Rowe v. City of New York

162 Misc. 2d 683, 615 N.Y.S.2d 959, 1994 N.Y. Misc. LEXIS 357
CourtNew York Supreme Court
DecidedJuly 25, 1994
StatusPublished
Cited by1 cases

This text of 162 Misc. 2d 683 (Rowe v. City of New York) is published on Counsel Stack Legal Research, covering New York Supreme Court primary law. Counsel Stack provides free access to over 12 million legal documents including statutes, case law, regulations, and constitutions.

Bluebook
Rowe v. City of New York, 162 Misc. 2d 683, 615 N.Y.S.2d 959, 1994 N.Y. Misc. LEXIS 357 (N.Y. Super. Ct. 1994).

Opinion

[685]*685OPINION OF THE COURT

Herman Cahn, J.

In this CPLR article 78 proceeding, the court is presented with an issue of first impression: Is the "fair share” analysis requirement provided in the new New York City Charter § 203 retroactive to leases approved by the Board of Estimate under the old New York City Charter when the lease is amended after the new New York City Charter has become effective?

The following facts are undisputed:

A building located at 88 Third Avenue in the Boerum Hill area of Brooklyn, New York, was selected by New York City as the site of a facility for respondent Human Resources Administration of the City of New York (HRA). On September 8, 1988, by resolution, the New York City Board of Estimate, pursuant to then New York City Charter § 67, authorized a lease to be entered into between respondent Department of General Services of the City of New York (DGS), as tenant, and the landlord. At that time, the landlords of the building were respondents Leevic Industries, Inc. and Don Quixote Import, Inc. Now, the landlord is respondent 88 Third Avenue Associates. The 1988 Board resolution stated, in relevant part, that: "[it] hereby authorizes a lease to the City of New York, as tenant, of approximately 73,000 square feet of office space on the first [1st] and second [2nd] floors and 7000 square feet of basement space in the building located at 88 Third Avenue * * * for use by the Human Resources Administration, or for such other similar use as the Commissioner of the Department of General Services may determine” (emphasis added). On November 23, 1988, the lease was executed and specifically stated, under the heading "Use” that the premises "shall be used by [HRA] as office space and, with respect to the Basement Space, as storage, or for such other similar purposes as the Commissioner of General Services may determine”. At the time of the resolution and execution of the lease, HRA planned on using this office space for certain specific HRA programs.

Petitioners and respondents appear to dispute what specific programs were slated to be in this office space. Petitioners allege that the programs were to be the Income Maintenance Clearing Program and a Child Support Enforcement Program. Respondents the City of New York, DGS and HRA contend the programs originally contemplated to be housed in this [686]*686leased office space were the Bureau of Child Support Enforcement, the Office of Child Support Enforcement and a food stamp office. In any event, the terms of the lease and Board resolution do not specify any particular programs. Subsequently, a dispute arose between the landlord and the City as to the progress of the construction. A compromise was reached whereby respondent DCS would seek mayoral approval for an amendment to the lease (e.g., authorize the City to increase its share of the total cost).

In June 1991, a notice of a June 26, 1991 public hearing to be held pursuant to New York City Charter § 1602 and pertaining to an amendment of the lease was published in the City Record. It is undisputed that the notice indicated that: (1) the amount of the City’s share of the total work would increase from $2,300,000 to $3,300,000; (2) the time after which the City has the right to terminate the lease without penalty would be extended from 2 years to 10 years; (3) the time within which the landlord must commence the required alterations and improvements to the building would extend from 30 days to 60 days after approval; and (4) the premises would be used as HRA office space for the Begin Employment Gain Independence Now-Program and the Child Welfare Administration Program. These programs were different from the ones originally contemplated.

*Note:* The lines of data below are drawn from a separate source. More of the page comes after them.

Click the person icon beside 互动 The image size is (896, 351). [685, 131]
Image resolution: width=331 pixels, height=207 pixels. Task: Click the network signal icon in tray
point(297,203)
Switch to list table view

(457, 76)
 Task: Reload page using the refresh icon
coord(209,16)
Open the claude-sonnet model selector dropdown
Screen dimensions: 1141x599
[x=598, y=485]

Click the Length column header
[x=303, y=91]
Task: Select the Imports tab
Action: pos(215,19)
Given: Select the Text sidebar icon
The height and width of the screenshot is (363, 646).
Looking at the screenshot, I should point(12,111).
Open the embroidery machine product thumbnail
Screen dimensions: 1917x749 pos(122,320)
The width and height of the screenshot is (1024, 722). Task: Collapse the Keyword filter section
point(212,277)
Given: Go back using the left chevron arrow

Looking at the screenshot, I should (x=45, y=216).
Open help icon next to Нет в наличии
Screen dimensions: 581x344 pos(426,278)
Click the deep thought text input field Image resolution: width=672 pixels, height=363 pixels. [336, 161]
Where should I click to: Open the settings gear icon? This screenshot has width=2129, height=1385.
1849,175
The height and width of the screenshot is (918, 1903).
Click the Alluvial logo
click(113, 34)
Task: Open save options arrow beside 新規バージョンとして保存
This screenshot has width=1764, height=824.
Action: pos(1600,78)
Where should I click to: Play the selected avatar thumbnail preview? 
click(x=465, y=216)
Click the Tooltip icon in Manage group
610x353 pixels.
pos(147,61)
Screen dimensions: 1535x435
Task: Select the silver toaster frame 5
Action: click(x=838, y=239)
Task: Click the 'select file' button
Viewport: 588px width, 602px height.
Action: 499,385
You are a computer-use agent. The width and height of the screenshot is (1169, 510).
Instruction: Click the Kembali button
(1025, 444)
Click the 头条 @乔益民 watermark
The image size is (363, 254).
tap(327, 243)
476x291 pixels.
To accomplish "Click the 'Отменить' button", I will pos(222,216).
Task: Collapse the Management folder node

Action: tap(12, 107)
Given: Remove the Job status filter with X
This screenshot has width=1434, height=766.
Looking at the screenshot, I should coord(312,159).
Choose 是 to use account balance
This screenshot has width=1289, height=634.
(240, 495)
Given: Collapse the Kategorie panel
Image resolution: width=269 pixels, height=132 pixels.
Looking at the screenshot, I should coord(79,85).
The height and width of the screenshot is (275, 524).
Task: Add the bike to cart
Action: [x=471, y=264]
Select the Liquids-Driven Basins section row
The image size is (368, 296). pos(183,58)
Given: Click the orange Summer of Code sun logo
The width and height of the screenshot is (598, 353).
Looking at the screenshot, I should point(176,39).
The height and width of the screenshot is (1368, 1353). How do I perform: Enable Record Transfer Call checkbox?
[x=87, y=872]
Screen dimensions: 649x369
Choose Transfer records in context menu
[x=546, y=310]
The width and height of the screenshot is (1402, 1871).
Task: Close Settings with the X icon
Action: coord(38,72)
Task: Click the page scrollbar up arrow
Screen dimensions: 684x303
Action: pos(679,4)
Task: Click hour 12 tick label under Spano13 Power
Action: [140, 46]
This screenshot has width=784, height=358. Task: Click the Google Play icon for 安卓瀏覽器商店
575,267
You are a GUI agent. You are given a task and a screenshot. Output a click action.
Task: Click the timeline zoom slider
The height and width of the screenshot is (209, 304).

The minutes for the June 26, 1991 public hearing state: "public hearing pursuant to provisions of Section 1602 of the New York City Charter, as submitted by the Department of General Services, Division of Real Property, hereby authorizes an amendment of the lease to the City of New York, as Tenant, of approximately 80,000 rentable square feet of office space in the building located at 88 Third Avenue in the Borough of Brooklyn, for use by the Human Resources Administration’s Begin Employment Gain Independence Now-Program and Child Welfare Administration. Said amendment is necessary in order to: (i) increase the amount of the Tenant’s share of the total work cost from $2,300,000 to $3,000,000, (ii) extend from 2 years to 10 years the time after which the City has the right to terminate this Lease without penalty, and (iii) extend from 30 days to 60 days after approval hereof the time within which Landlord must commence the required alterations and improvements to the building” (emphasis added).

Thereafter, on July 19, 1991, the Mayor of the City of New York approved the amendment to the lease. The mayoral approval did not specifically discuss the HRA programs to be [687]*687instituted but it did specify the other aforementioned terms (i.e, the increased cost of the work, the termination extension, and the time to commence alterations and improvements).

Further, it is undisputed that pursuant to a lease provision requiring the landlord to obtain all necessary permits to legalize the premises, the landlord, in 1993, sought a special permit from the Board of Standards and Appeals (BSA) to allow the use of the premises as office space. After public hearing on March 16, 1993, BSA granted the special permit allowing the premises to be used as office space.

Construction and renovations of the premises were started and the estimated move-in date by HRA is sometime in July 1994. It is undisputed that while HRA plans on using the premises as office space it has again changed the particular programs to be instituted in this office space. Currently, the HRA programs planned are an Income Support Program, a Medical Assistance Program and a Division of Aids Services.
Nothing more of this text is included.